In the previous Road to Neo3 article, we considered the potential benefits to be gained from decoupled state distribution through the P2P protocol, along with the possible ways to implement it. Today’s article aims to provide more information on Merkle roots and Patricia tries, fundamental components required for state root derivation, and how they can be used for simplified payment verification by light clients.

Following on from discussions noted in the previous article, Neo software engineer Zhang Tao shared an amended proposal which summarized the current solution being developed. Based on Solution 1 from the initial round of proposals, state will be designated in the PrepareRequest consensus messages, and the signatures will be broadcast as part of the Commit message. After each consensus round, the block and state roots can be relayed for interpretation by nodes on the network.

Tao also outlined the required steps needed to build out the feature, such as the required modifications to P2P messages and the addition of functionality needed for RPC nodes to provide Merkle proofs. These proofs are required to support simplified payment verification (SPV), a technique initially described by Satoshi Nakamoto in the original Bitcoin whitepaper, which is used to allow light clients to validate transactions without maintaining a copy of the whole blockchain.

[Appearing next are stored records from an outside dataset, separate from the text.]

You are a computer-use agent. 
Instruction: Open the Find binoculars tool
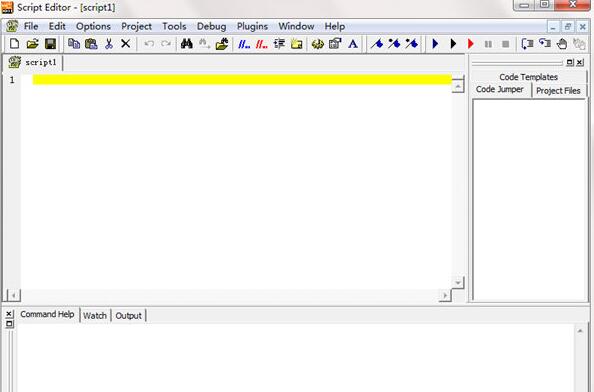coord(186,44)
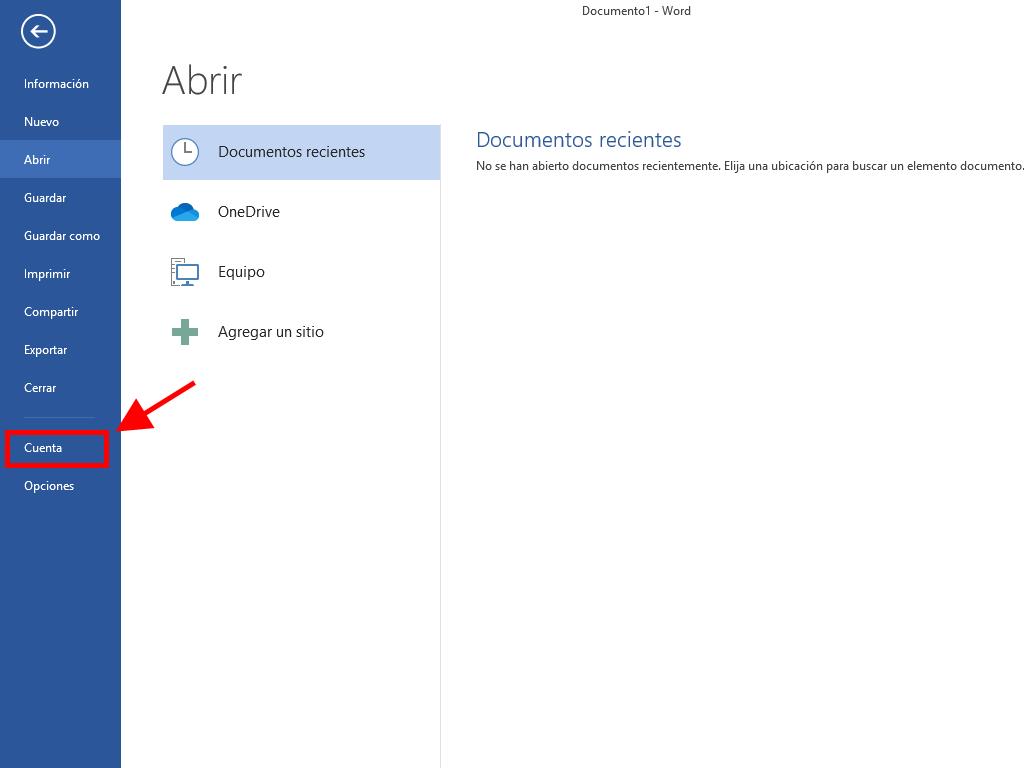1024x768 pixels.
Task: Open the Cuenta page
Action: (43, 448)
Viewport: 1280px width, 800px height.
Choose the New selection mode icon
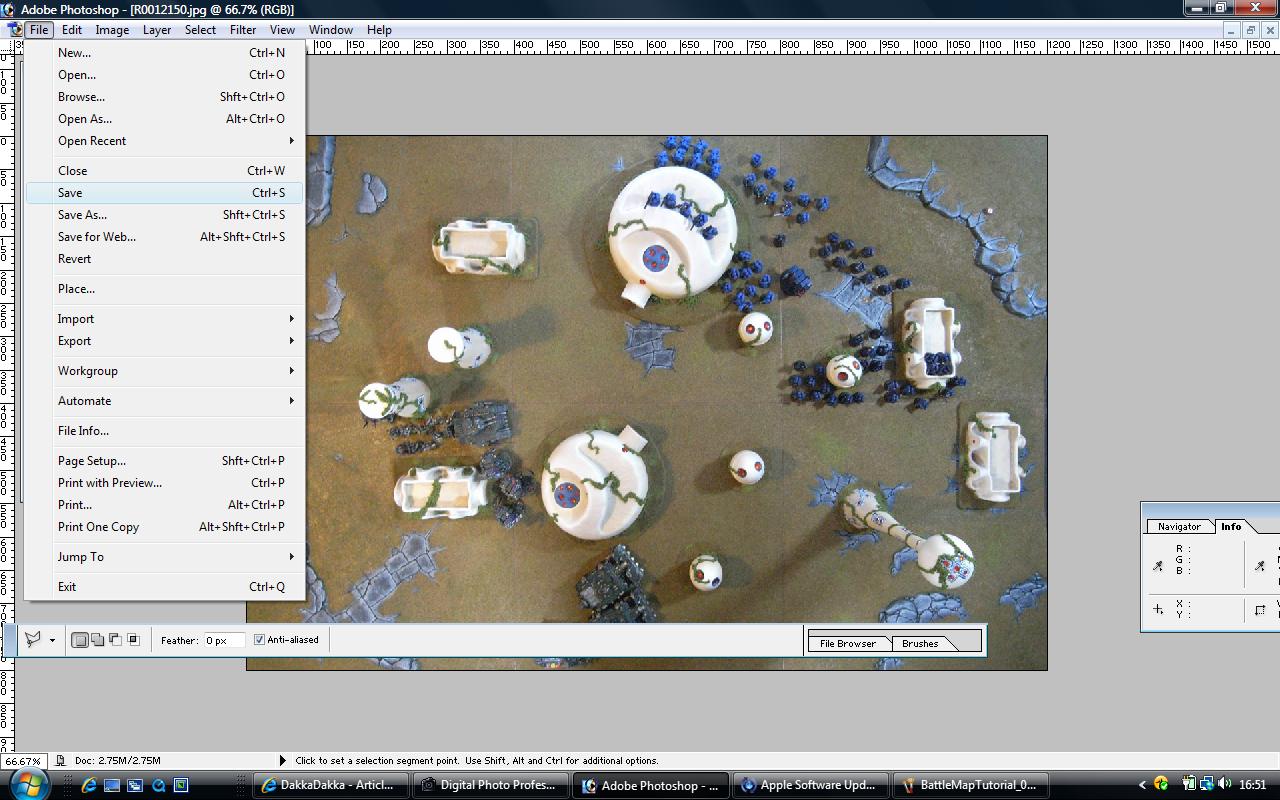tap(80, 640)
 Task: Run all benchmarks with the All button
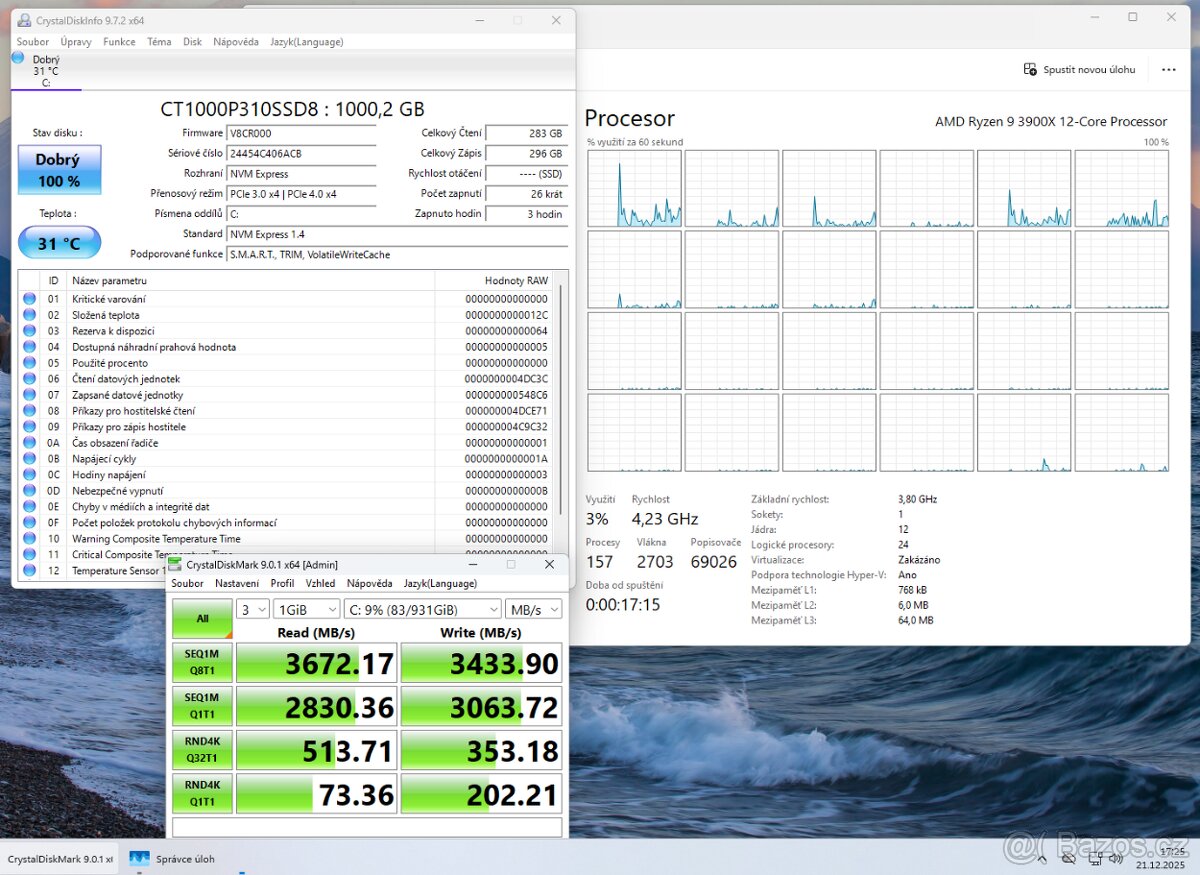point(201,618)
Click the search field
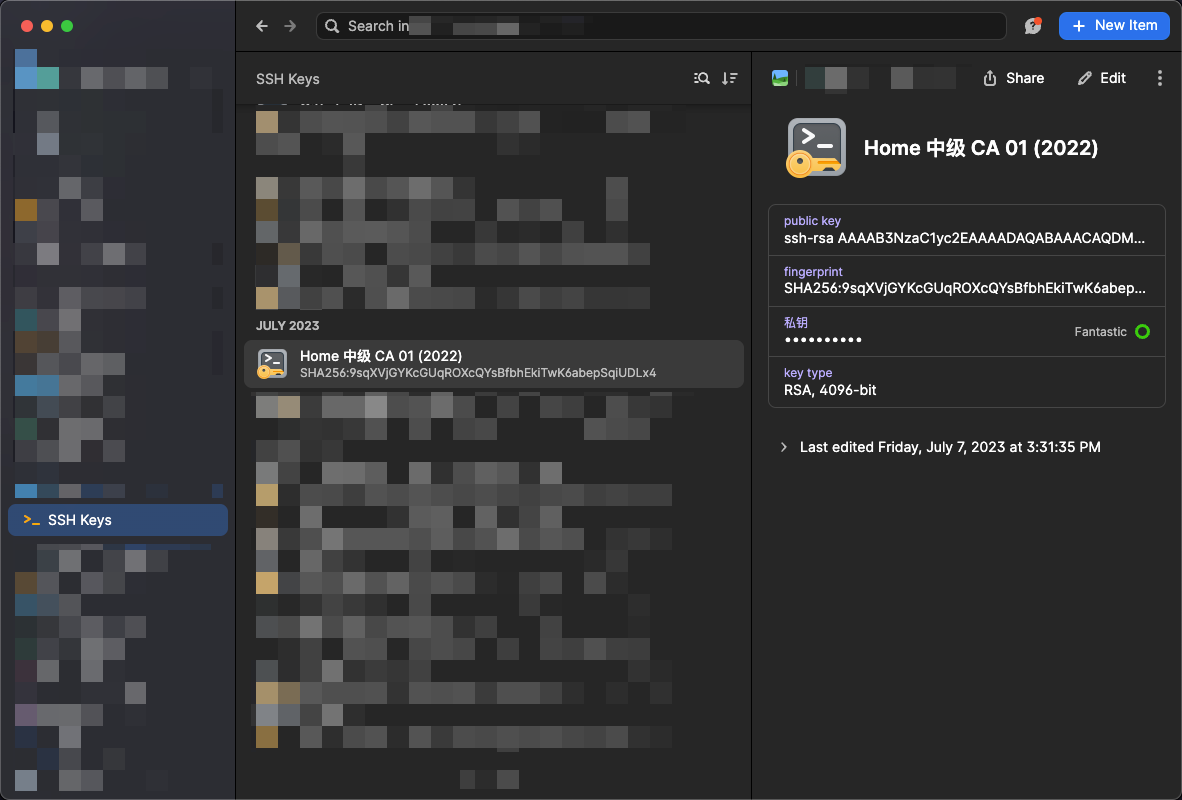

The most important component required for state root implementation is the Merkle Patricia trie (MPT). In the first episode of the RTN3 series on state root, we touched briefly on MPTs, which are a combination between a Patricia trie and a Merkle root.

Patricia trie

A trie is a data structure consisting of multiple vertices connected by branches (edges), each labelled with a single character. Depending on the path followed down the tree, different values can be found. A radix tree is a compressed version of a trie; instead of a single character, each edge is labelled with a string that acts as a common prefix for subsequent vertices.

Patricia tries are a special type of radix tree, also known as binary radix trees. As the name implies, in a binary radix tree each vertex is followed by two edges at most. This means that at any given vertex, a maximum of two paths are available. Stored values with characters in common are filed under a shared prefix.

Left: A trie that stores 5 animal types across 13 nodes
Right: A Patricia trie storing 10 words across 11 nodes (net, network, networked, etc)

The example above demonstrates the efficiency of radix trees. Rather than storing a single letter on each edge, frequently leading to vertices with only a single child node, the edges are labelled with partial strings.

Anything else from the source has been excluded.